Covid-19: West Yorkshire to go into tier 3 from Monday

Media caption,
Concerns were raised about a surge in infections and the economic impact on the region.

West Yorkshire is to be placed under tier three Covid restrictions from Monday, the strictest level of rules.

The area - home to an estimated 2.3 million people - includes the cities of Leeds and Bradford.

The government has promised a further financial package of more than £59.3m for the region.

Casinos, soft play, adult gaming centres, betting shops and car boot sales will be shut, as well as pubs and bars not serving substantial meals.

Under the tier three - very high alert - rules, there can also be no mixing of households indoors or outdoors, including in private gardens.

It comes as a major study of Covid-19 in England suggested that Yorkshire and the Humber, where one in every 37 people has the virus and includes West Yorkshire, is the country's worst affected area, followed by the North West region.

When West Yorkshire goes into tier three from 00:01 GMT on 2 November, 11 million people - nearly a fifth of all those living in England - will be under the tightest coronavirus restrictions.

A statement from the Leaders of West Yorkshire Councils said they accepted the move into tier three "with great reluctance".

"The virus spread is now at a critical juncture. Not only are infections rising in our region, particularly amongst the elderly, but we already have evidence that the NHS is starting to struggle to deliver essential elective care," it continued.

Bradford currently has the highest Covid rates in the county, with 483.5 cases per 100,000 of the population in the week to 24 October.

Susan Hinchcliffe, leader of Bradford council and chair of the West Yorkshire combined authority, warned that "further economic restrictions" would be "damaging" for businesses and jobs.

She accused the government of "seriously underestimating the economic impact" of restrictions and vowed that local leaders would "challenge" it to "improve upon them".

Media caption,
The BBC's Fergus Walsh spoke to two volunteers who are taking part in the trial

Julian Hartley, chief executive of Leeds Teaching Hospitals NHS Trust, said Leeds hospitals had "exceeded the peak position we were in earlier this year in April".

Hospitals in the city are currently treating 268 patients with Covid - up from 158 last week.

The neighbouring areas of South Yorkshire, Greater Manchester and Lancashire are already under tier three restrictions, as well as the Liverpool City Region and Warrington.

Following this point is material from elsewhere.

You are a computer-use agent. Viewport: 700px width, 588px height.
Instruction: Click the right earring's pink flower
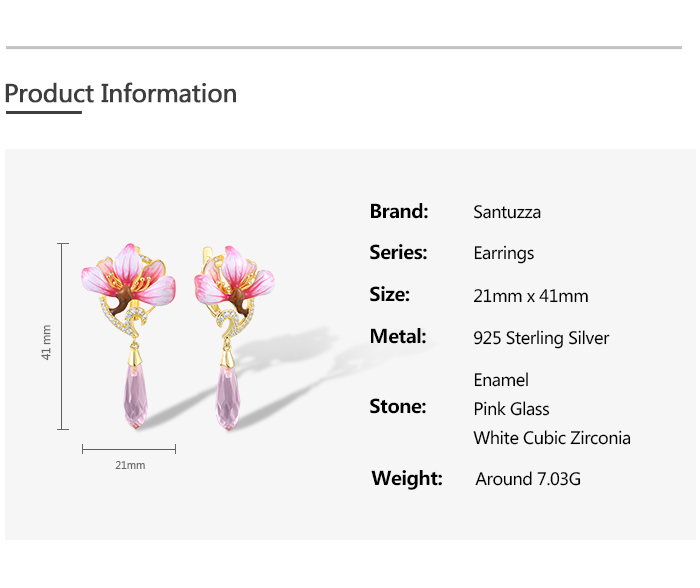pyautogui.click(x=236, y=275)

Nottinghamshire goes into tier three from Friday.

The government's financial package is in addition to the business grant arrangements previously announced by the Chancellor when the area was place under tier two rules.

Council leaders said the package could be broken down into two per-head figures:

  • A one-off additional amount of £20 per head: for West Yorkshire - estimated to be worth £46.6m in additional funding
  • A total of £8 per head to support enhanced test and trace and contain measures, resulting in an additional £12.7m

They said they had been promised further conversations with government ministers to discuss local schemes "to build on and continue to support the economic recovery of the region".

West Yorkshire is made up of five council areas - Calderdale, Bradford, Kirklees, Leeds and Wakefield.

Residents are advised to avoid travelling outside the area, unless for essential journeys, such as work or caring responsibilities.

Gyms may continue to open, but the guidance is against indoor exercise classes taking place.

Victoria Eaton, Director of Public Health for Leeds, said the rate of infection in Leeds was "still growing in Leeds though not as steeply as the increase in other areas, both in West Yorkshire and in Yorkshire and Humber".

She said the latest daily rate was 416.7 per 100,000. The rate of infection is now highest among 30-44 year olds but "most worryingly we are seeing increases among our over 65 age group, which as we know is an early warning of future hospital admissions".

Judith Blake, Leeds City Council leader, said: "This is obviously a very difficult decision for anyone to take. We realise the significance of the economic impact that this will have but we're very mindful of the fact the virus is at a state where we need to take measures, particularly with regard to our hospital admissions."